→ **TASK PROMPT**:
Go through the listing beneath and show each line containing the string "height".

═════ DATASET EXTRACT

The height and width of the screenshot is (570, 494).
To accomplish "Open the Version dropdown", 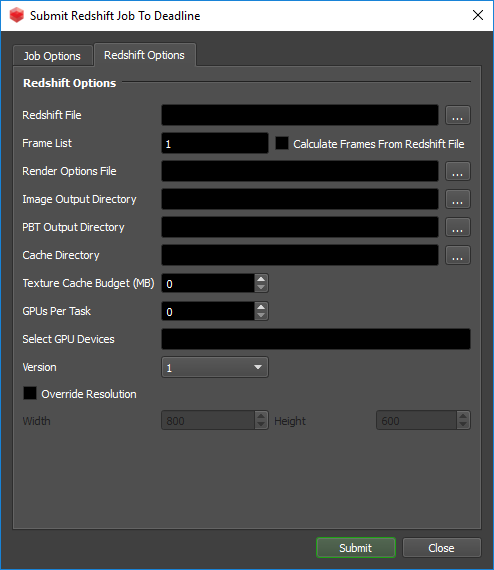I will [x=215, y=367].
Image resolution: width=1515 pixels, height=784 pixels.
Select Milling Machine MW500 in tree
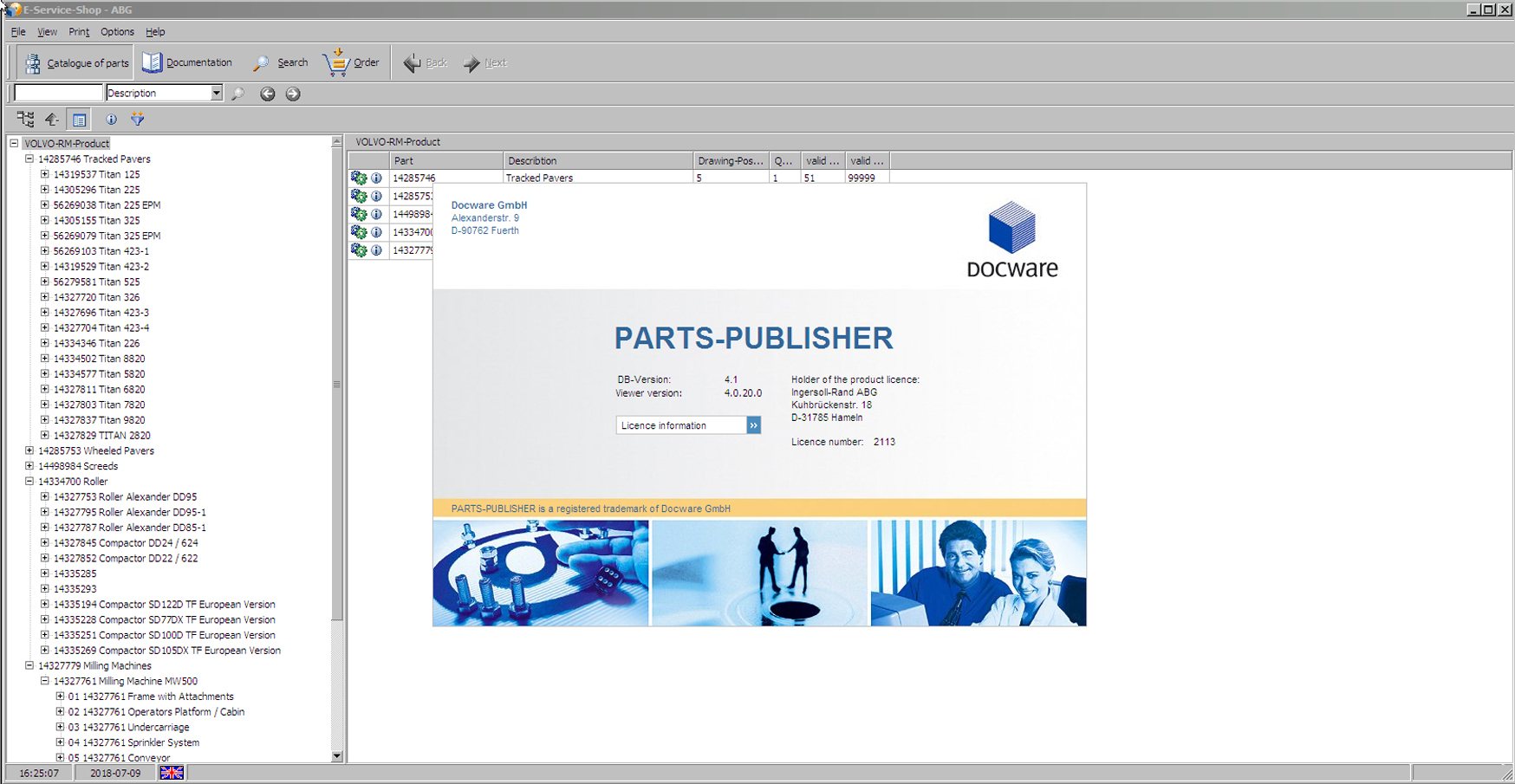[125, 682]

══════════
═════ DATASET EXTRACT

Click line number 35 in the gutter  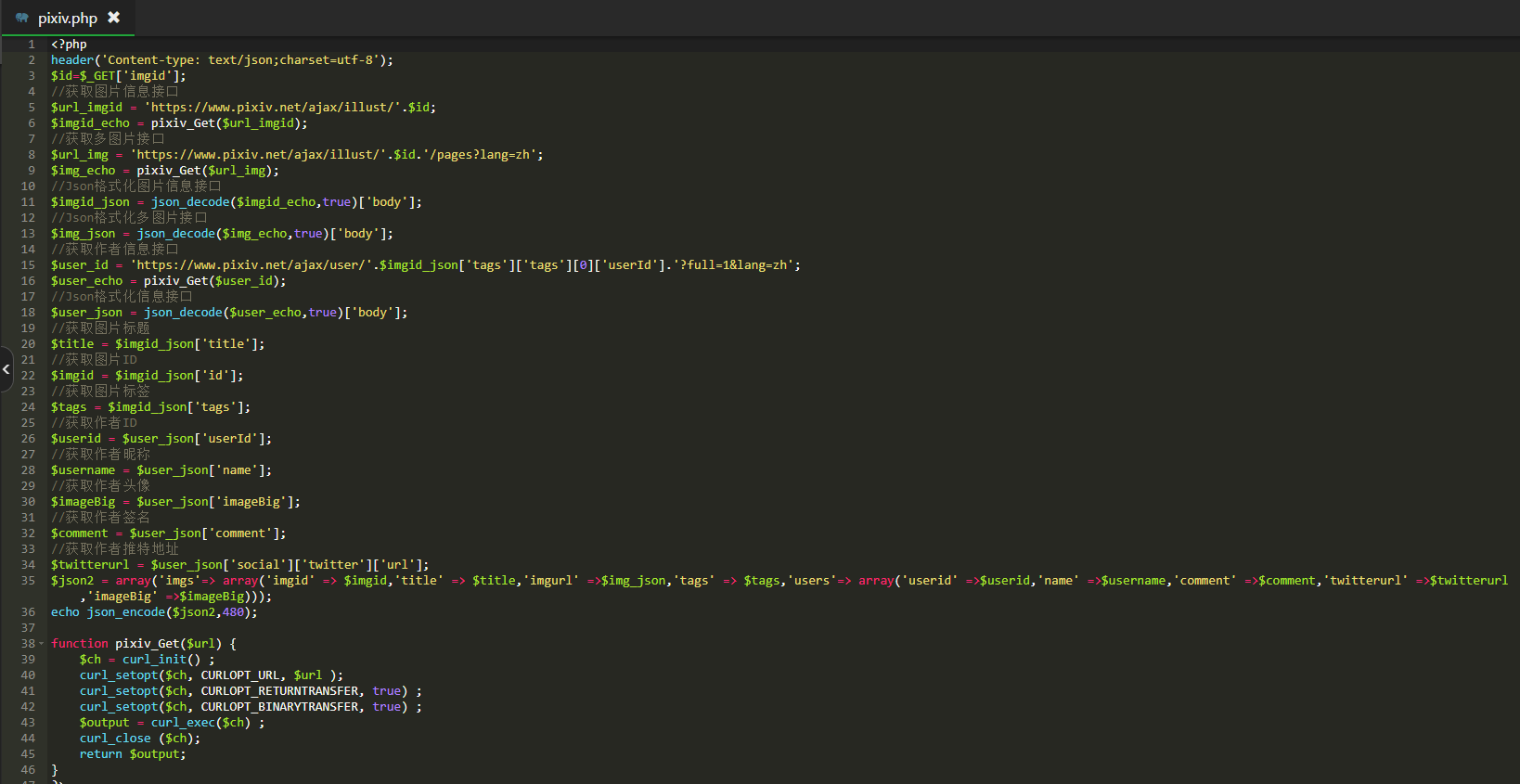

══════════

→ **WRITTEN RESPONSE**:
The height and width of the screenshot is (570, 494).
Image resolution: width=1515 pixels, height=784 pixels.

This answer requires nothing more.